As part of the Women’s Prize for Fiction short list festival, the wonderful actor, Juliet Stevenson read the opening of Unsettled Ground and now the video is available to watch. So if you’re thinking of buying a copy, this should serve as a taster.
Here’s a bit of extra info that you may not know: A few years ago I won the @pindropstudio / Royal Academy short story prize with my story, A Quiet Tidy Man, and the winner had their story read our by Juliet. So, not only has she read my work before but I got to meet her and I can confirm that she’s as friendly as she seems (see the picture above).

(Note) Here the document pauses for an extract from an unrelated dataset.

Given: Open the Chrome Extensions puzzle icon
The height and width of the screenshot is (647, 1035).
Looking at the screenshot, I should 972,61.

I have few in-person events coming up which you might be interested in especially if you live near Essex, Oxford, or London. Visit my events page for more details.
The UK cover of Unsettled Ground has had a refresh! The colours have been made much brighter, so now you can see all the creepy-crawlies in more detail, as well as the rotting fruit. Also included is a new quote from The Times (the previous one was about Bitter Orange, and some readers found that confusing), and the Women’s Prize For Fiction Shortlisted ‘sticker’ appears permanently in the bottom right-hand corner. I love how the cover really glows now, which makes it very eye-catching. Do let me know what you think. At the moment this new cover will only appear on the ebook.

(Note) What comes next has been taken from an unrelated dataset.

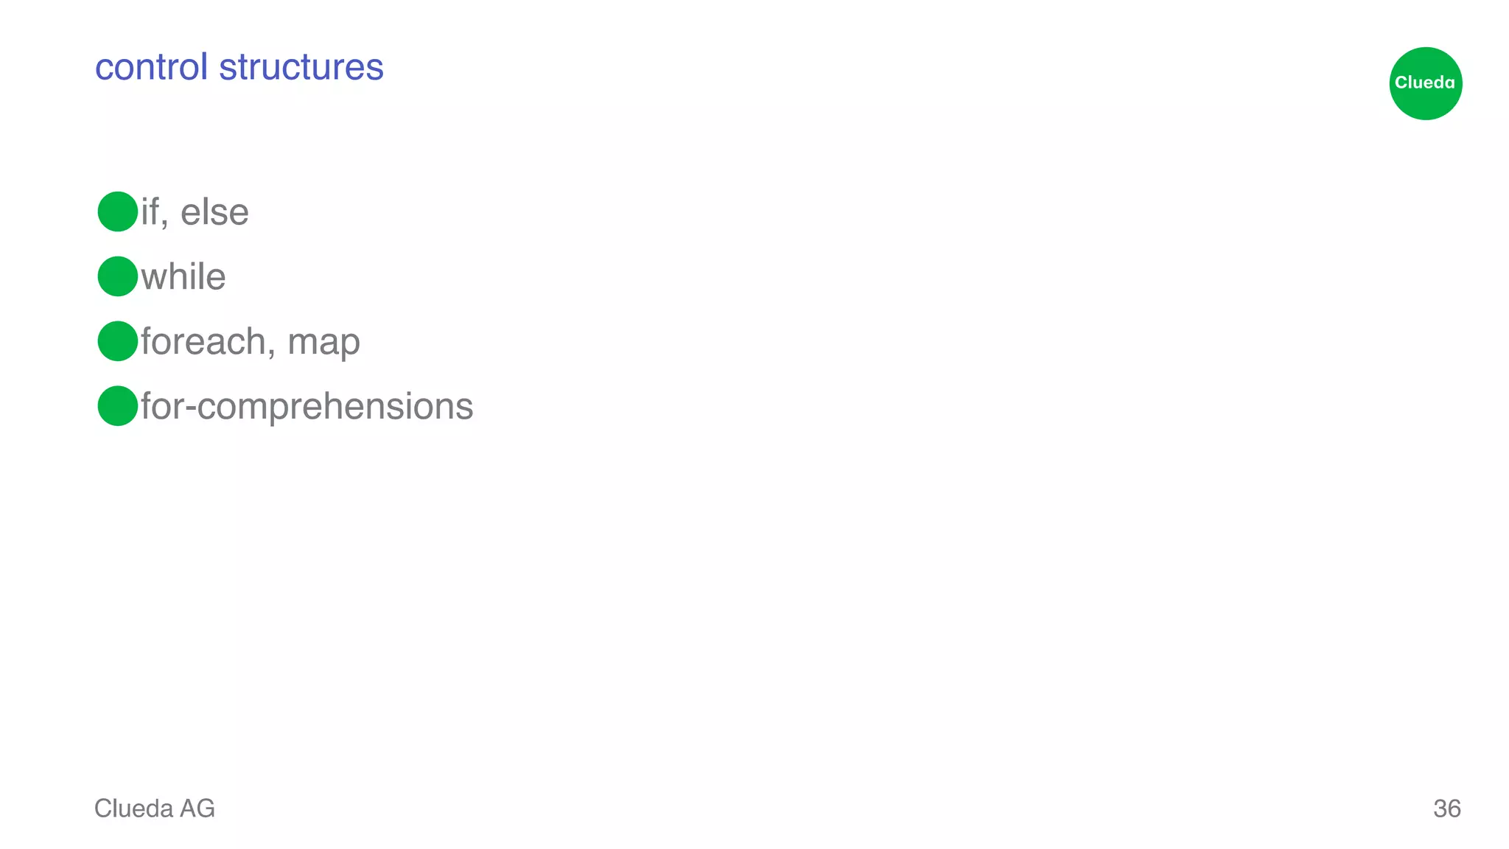This screenshot has height=849, width=1509.
Task: Click the word "map" in the third bullet
Action: coord(323,343)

Another week, another 100-word flash fiction story inspired by a photograph. My story is below. Feel free to join in, and if you post yours on your website or on social media, link back here and let me know, so I can have a read of it.
A Great Guy
Let me tell you ‘bout my uncle Jack. He added a kitchenette and a bedroom to his place on Switcheroo Road and let the rooms out to men who stole from him, small stuff mostly: teaspoons and hammers, glasses and tobacco, and left without paying the rent. Each time he said it’d be different: this man was down on his luck; another was a great guy. Reckon he was in love with them all, just couldn’t admit it. Finally, that annex stood empty for five years ’til my aunt Rosie rented it. Although, course, she wasn’t my auntie until later.

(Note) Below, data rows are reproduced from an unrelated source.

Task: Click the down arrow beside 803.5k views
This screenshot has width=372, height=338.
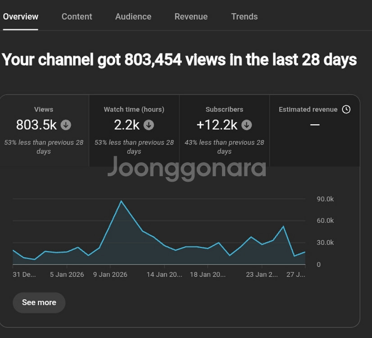Action: point(66,125)
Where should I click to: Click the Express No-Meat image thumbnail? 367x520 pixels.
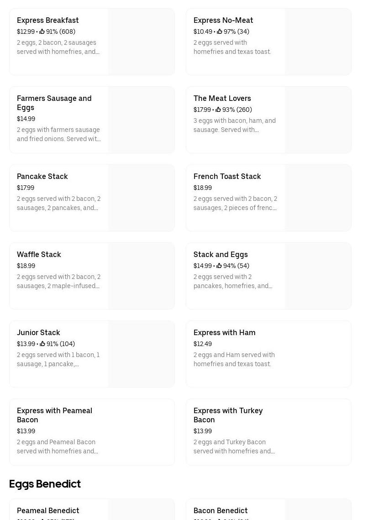pyautogui.click(x=318, y=42)
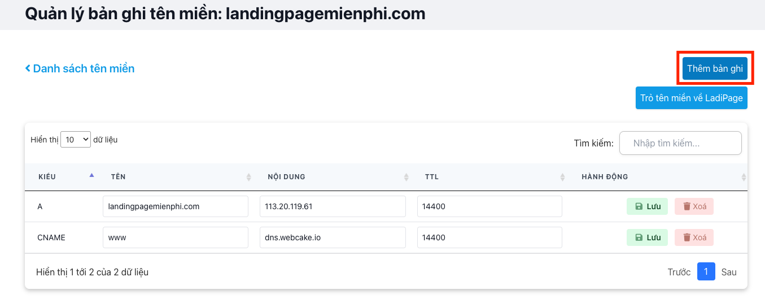
Task: Sort the TTL column using its arrows
Action: (562, 177)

For any Oxford / Oxfordshire-based people, I’m doing my first in-person literary event for a long time, at Blackwell’s Oxford on 21st July, with author Lucy Atkins (Magpie Lane). It would be lovely if you could join us. Tickets here.
I want to tell you about a message I received recently from Betsy Teter, a reader in South Carolina, in the US. It has astounded me. But first I need to tell you a little bit about Unsettled Ground. And this is going to include spoilers, so if you haven’t read it, I urge you to stop reading this article now, if you’re planning on reading the book.
You could always go and buy Unsettled Ground, read it, and come back here. In fact, you could buy it from Hub City Bookshop in Spartanburg, South Carolina, if you’re in the US (as well as being a physical bookshop, they also sell online).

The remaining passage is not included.